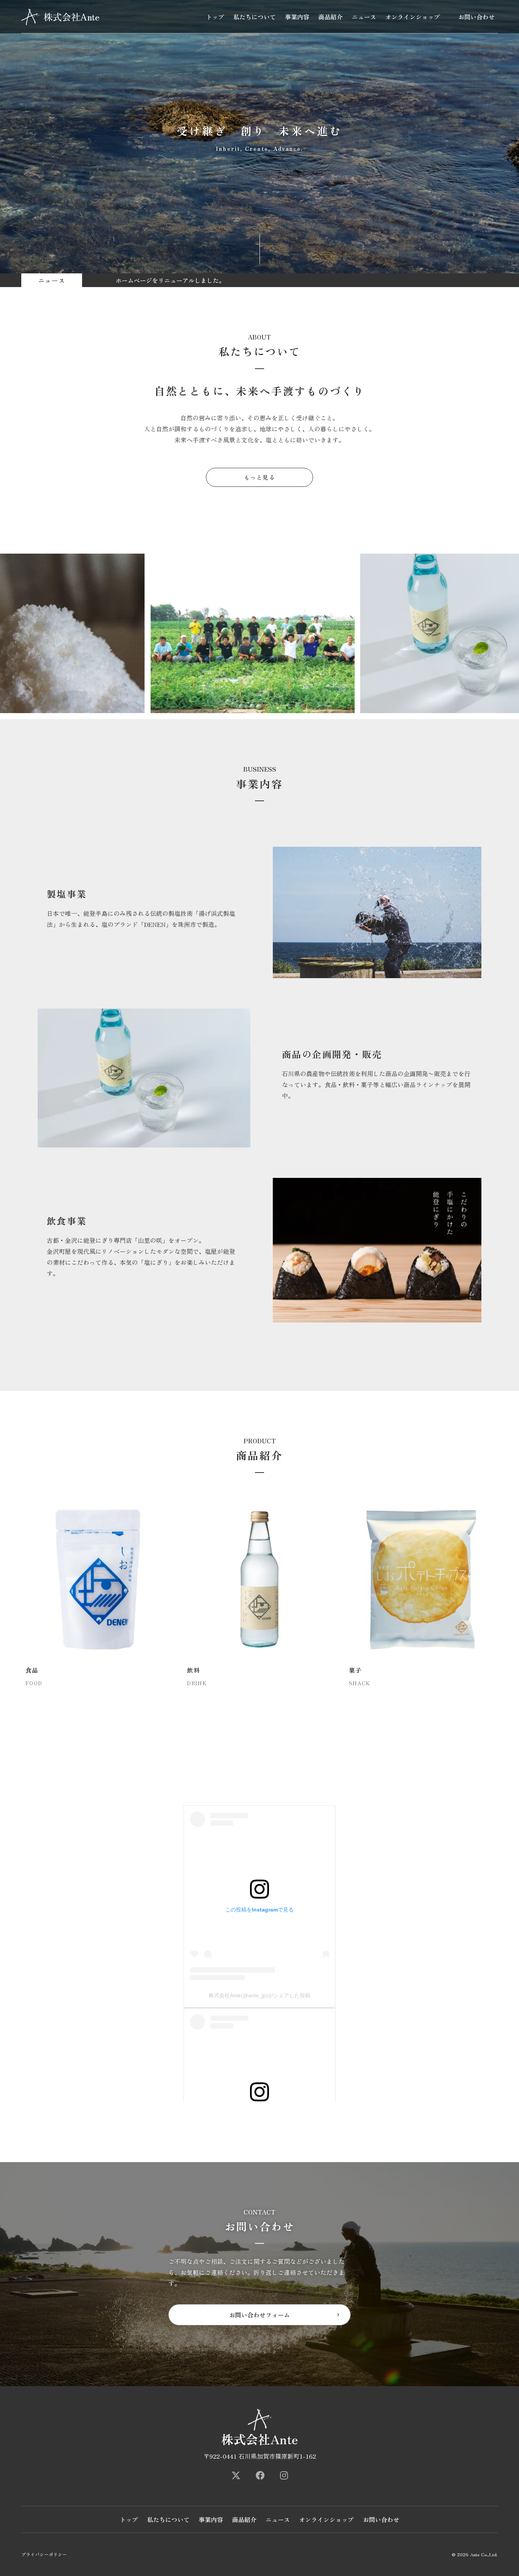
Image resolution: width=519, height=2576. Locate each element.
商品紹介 (330, 17)
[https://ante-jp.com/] (236, 2475)
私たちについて (254, 17)
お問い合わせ (476, 17)
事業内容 (297, 17)
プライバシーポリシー (44, 2554)
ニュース (364, 17)
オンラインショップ (412, 17)
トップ (215, 17)
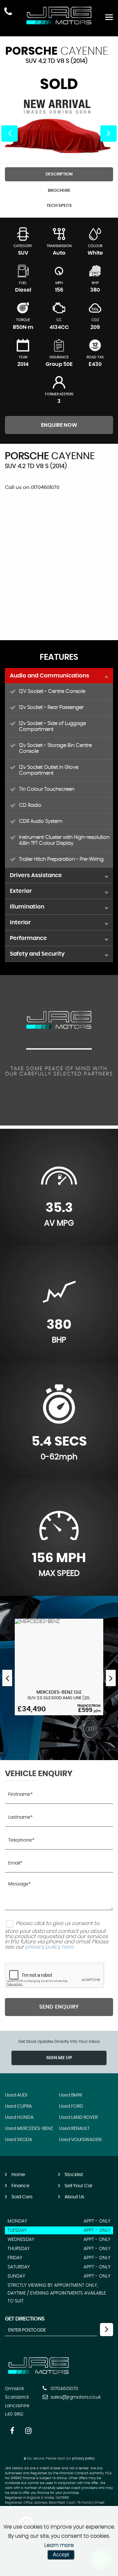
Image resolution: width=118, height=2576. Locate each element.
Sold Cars (21, 2197)
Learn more (59, 2545)
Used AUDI (16, 2095)
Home (18, 2174)
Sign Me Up (59, 2058)
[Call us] (8, 12)
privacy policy (83, 2458)
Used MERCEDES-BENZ (29, 2128)
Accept (61, 2554)
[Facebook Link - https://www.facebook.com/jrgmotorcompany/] (12, 2431)
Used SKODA (18, 2139)
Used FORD (71, 2106)
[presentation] (7, 1678)
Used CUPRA (18, 2106)
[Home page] (59, 15)
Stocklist (74, 2174)
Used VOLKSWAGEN (80, 2139)
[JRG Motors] (38, 2375)
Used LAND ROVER (78, 2117)
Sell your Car (78, 2186)
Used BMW (70, 2095)
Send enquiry (59, 2006)
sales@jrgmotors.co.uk (75, 2397)
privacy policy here (49, 1947)
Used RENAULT (74, 2128)
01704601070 (63, 2389)
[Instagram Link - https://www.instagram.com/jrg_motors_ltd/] (28, 2431)
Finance (20, 2186)
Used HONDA (19, 2117)
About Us (74, 2197)
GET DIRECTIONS (25, 2318)
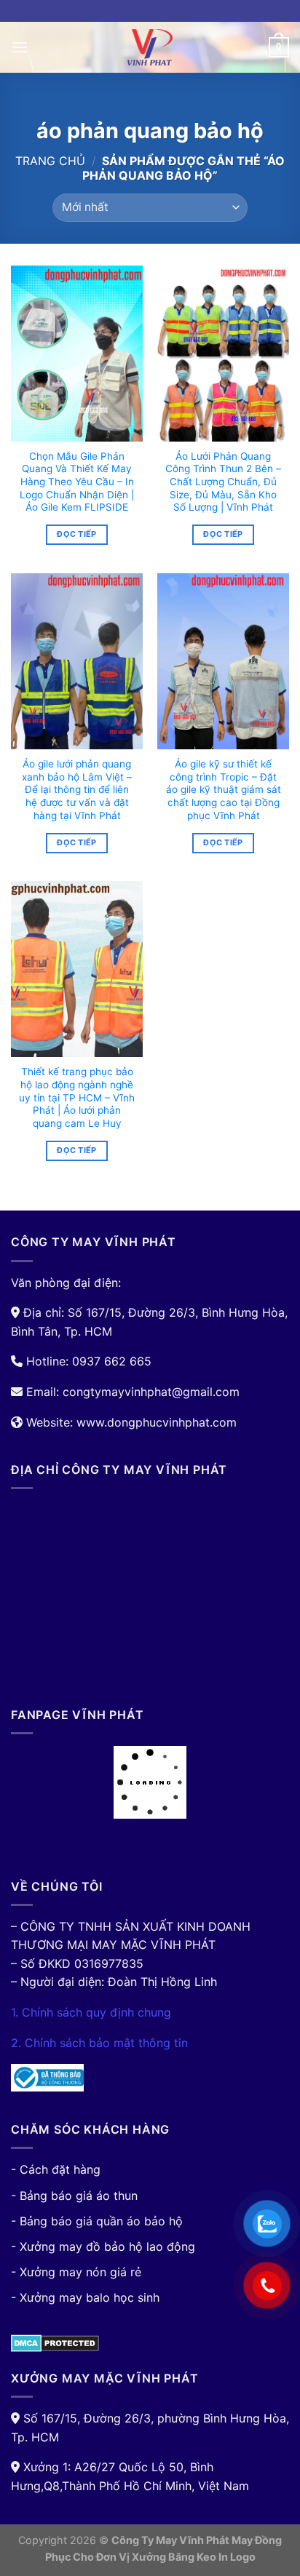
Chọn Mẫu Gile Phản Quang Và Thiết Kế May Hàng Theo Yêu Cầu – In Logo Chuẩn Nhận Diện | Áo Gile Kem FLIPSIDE (77, 482)
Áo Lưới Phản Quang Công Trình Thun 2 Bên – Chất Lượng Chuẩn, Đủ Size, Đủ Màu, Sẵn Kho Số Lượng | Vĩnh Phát (223, 482)
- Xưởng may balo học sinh (85, 2297)
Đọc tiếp (77, 534)
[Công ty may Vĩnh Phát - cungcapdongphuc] (150, 47)
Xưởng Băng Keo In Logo (194, 2557)
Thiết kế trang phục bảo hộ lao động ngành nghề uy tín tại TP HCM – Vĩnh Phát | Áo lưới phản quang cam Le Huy (77, 1097)
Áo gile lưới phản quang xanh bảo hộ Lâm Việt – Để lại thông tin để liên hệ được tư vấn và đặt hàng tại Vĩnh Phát (77, 789)
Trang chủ (50, 160)
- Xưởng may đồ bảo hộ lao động (103, 2246)
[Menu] (19, 47)
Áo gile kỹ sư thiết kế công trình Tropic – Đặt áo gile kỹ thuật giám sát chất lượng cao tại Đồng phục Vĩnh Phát (223, 789)
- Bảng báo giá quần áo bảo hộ (97, 2221)
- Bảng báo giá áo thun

## Task prompt
All lines of the entries above where "Locate" turns up should be reported.

## Task output
Image resolution: width=519, height=2576. Locate each element.
Image resolution: width=118, height=2576. Locate each element.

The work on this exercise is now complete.